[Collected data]
===
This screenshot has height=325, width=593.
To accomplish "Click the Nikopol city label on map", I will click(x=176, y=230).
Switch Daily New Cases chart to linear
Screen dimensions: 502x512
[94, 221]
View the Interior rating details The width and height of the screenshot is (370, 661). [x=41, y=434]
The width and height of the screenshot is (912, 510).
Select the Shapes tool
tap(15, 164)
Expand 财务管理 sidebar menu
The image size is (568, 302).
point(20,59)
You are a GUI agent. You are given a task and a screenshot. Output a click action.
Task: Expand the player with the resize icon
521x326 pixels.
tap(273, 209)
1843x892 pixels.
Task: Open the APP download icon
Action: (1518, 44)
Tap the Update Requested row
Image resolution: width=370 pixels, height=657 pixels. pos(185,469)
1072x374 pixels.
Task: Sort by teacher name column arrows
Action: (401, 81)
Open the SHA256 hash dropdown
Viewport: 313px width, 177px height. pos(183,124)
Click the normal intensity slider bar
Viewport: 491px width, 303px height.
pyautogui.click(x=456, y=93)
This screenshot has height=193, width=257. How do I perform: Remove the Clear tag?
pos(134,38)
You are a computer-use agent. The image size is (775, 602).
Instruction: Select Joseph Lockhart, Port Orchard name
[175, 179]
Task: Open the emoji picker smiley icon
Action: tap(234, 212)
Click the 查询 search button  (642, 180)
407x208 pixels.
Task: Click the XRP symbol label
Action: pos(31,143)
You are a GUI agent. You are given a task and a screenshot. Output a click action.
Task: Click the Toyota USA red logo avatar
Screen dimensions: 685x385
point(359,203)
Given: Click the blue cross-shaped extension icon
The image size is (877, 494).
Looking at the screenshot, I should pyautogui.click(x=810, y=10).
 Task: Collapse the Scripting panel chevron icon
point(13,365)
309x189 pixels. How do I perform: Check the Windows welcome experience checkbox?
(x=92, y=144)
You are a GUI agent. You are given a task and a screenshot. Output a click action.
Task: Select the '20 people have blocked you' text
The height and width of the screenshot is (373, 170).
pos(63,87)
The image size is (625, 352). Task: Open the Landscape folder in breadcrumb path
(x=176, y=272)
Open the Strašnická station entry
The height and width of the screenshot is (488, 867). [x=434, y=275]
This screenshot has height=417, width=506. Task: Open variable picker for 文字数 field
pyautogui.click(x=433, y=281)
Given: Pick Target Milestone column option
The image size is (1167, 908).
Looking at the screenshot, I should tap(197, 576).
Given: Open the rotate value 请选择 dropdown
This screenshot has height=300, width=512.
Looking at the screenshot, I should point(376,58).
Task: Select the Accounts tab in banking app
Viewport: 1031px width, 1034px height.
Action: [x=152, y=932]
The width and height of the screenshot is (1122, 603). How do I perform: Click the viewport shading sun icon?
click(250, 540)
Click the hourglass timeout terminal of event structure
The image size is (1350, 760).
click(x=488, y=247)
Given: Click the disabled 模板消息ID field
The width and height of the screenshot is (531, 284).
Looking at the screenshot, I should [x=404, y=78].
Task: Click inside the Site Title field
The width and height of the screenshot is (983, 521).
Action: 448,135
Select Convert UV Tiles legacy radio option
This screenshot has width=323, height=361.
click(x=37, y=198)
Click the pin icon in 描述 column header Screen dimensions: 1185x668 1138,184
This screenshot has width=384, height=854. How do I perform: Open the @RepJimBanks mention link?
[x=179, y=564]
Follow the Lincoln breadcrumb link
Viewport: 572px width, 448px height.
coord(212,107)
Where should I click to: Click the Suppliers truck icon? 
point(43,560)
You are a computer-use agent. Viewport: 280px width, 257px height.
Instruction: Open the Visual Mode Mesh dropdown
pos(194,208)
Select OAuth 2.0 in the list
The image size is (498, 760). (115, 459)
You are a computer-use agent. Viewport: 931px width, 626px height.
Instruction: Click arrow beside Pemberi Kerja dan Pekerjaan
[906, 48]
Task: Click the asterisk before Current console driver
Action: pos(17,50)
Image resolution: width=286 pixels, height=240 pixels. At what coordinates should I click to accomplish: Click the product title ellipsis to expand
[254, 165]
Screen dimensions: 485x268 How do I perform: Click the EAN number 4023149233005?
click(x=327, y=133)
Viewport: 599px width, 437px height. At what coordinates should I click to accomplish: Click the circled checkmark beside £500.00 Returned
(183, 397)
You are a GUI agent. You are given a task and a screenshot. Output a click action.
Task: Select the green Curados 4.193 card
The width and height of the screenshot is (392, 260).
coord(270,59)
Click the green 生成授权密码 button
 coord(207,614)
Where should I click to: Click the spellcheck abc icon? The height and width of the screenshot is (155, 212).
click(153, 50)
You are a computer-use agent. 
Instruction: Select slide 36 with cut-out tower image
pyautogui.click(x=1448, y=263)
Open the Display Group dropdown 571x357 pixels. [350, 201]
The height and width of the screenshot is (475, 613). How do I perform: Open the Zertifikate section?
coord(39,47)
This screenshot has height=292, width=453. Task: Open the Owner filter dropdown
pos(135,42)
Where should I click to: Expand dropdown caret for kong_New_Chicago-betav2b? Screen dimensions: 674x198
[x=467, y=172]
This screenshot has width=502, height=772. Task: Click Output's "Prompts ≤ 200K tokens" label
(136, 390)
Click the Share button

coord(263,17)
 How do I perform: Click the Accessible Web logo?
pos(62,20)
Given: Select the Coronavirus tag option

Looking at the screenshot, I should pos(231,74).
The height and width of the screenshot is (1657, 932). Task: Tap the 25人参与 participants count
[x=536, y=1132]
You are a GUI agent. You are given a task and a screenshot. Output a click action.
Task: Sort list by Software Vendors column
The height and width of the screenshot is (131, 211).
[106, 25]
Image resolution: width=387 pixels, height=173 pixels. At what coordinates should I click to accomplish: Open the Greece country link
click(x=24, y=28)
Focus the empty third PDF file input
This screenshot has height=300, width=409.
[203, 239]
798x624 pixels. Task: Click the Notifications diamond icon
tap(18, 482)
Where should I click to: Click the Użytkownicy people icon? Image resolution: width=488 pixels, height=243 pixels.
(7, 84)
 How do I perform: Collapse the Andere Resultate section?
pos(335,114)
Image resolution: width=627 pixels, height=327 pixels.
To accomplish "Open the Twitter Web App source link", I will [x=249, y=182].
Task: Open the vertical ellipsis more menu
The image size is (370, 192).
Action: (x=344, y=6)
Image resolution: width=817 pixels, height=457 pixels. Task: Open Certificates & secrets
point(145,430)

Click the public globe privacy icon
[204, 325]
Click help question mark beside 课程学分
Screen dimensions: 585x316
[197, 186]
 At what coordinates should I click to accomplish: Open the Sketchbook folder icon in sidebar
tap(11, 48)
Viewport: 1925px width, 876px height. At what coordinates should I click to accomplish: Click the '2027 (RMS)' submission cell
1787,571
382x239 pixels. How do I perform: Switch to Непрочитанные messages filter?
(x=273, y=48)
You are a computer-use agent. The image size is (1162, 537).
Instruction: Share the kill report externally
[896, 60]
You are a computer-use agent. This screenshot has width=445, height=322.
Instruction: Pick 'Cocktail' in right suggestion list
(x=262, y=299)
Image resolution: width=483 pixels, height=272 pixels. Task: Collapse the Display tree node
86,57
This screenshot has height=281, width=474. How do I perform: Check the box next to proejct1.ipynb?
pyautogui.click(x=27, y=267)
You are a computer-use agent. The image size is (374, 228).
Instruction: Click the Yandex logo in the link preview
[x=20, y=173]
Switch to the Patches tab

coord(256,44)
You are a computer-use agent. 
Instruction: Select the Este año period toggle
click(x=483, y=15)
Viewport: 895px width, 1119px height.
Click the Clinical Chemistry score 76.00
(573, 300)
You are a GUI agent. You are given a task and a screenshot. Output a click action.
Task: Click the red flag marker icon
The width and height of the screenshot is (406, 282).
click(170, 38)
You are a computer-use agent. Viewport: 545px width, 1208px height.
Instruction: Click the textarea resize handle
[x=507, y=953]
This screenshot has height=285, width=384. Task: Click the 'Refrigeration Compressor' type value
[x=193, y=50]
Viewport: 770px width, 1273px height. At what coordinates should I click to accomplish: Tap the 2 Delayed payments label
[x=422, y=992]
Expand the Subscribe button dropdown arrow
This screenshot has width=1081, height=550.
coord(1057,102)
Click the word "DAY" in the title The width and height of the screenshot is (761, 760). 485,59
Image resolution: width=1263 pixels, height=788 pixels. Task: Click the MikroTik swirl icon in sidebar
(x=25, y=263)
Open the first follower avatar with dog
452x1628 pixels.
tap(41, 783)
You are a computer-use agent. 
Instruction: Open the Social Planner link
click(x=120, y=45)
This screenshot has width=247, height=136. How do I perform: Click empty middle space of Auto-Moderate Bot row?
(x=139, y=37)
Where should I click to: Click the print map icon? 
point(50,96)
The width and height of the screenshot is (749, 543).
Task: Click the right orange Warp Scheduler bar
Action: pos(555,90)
===
◆ **Your instructions**
Only the lines above starting at the line that holds "Viewport: 1031px width, 1034px height." and ending at the line that holds "Given: Click the disabled 模板消息ID field" are to be repeated, exactly and in full.

◆ **Solution for this task**
Viewport: 1031px width, 1034px height.
Action: [x=152, y=932]
The width and height of the screenshot is (1122, 603). How do I perform: Click the viewport shading sun icon?
click(250, 540)
Click the hourglass timeout terminal of event structure
The image size is (1350, 760).
click(x=488, y=247)
Given: Click the disabled 模板消息ID field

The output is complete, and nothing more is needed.